Bukan karena terharu, tapi karena pasirnya pink. Otak kami butuh loading. Seperti pantai yang salah update sistem.
Tidak ada penduduk.
Tidak ada rumah.
Tidak ada sinyal.
Hanya ada dua warung.
DUA.
Menjual kelapa muda, kopi, dan teh.
Secara tidak resmi: pusat peradaban terakhir umat manusia.
Yang datang bukan cuma kami. Ada rombongan lain juga. Semua melakukan ritual universal tanpa aba-aba:
turun → bengong → pegang pasir → foto pasir → foto kaki → foto kaki di pasir pink dengan caption “no filter” (padahal dicek ulang 5 kali).
Pantainya luas, tapi semua berkumpul di satu titik sakral:
dekat warung.
Karena di sanalah harapan hidup berada.
Kelapa muda naik kasta jadi minuman premium.
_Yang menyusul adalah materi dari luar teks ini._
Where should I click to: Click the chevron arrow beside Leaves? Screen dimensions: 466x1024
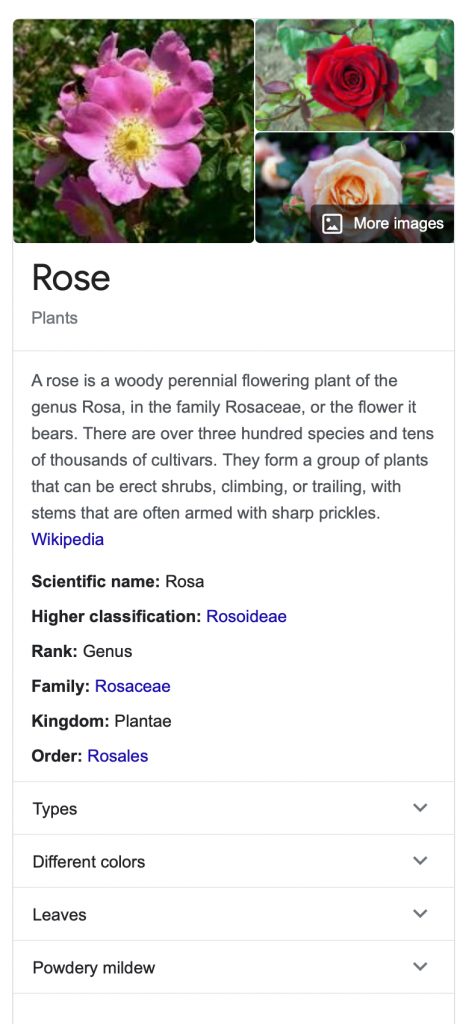(x=420, y=914)
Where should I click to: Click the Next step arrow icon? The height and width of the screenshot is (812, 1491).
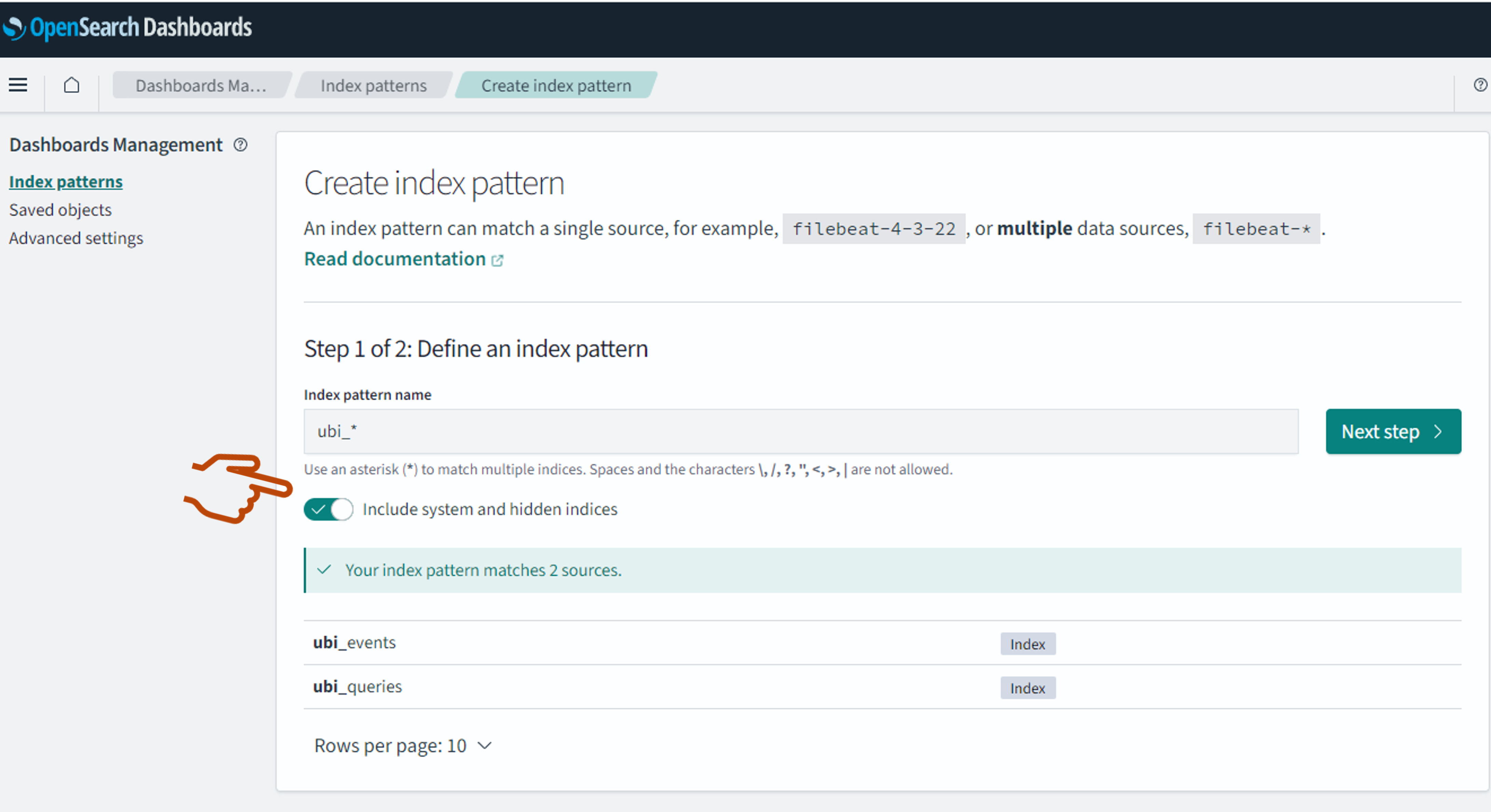click(x=1438, y=431)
Kopi dan teh terasa seperti hasil riset internasional. Antreannya panjang, ekspresinya sok santai.
Di antara para pengunjung, ada satu sosok misterius: Salah seorang agen rahasia, Neenna dari Paris.
Kehadirannya adalah cerita tersendiri, yang mungkin akan dibahas di episode lain – atau mungkin tidak pernah diterbitkan sama sekali demi pertimbangan keselamatan nasional.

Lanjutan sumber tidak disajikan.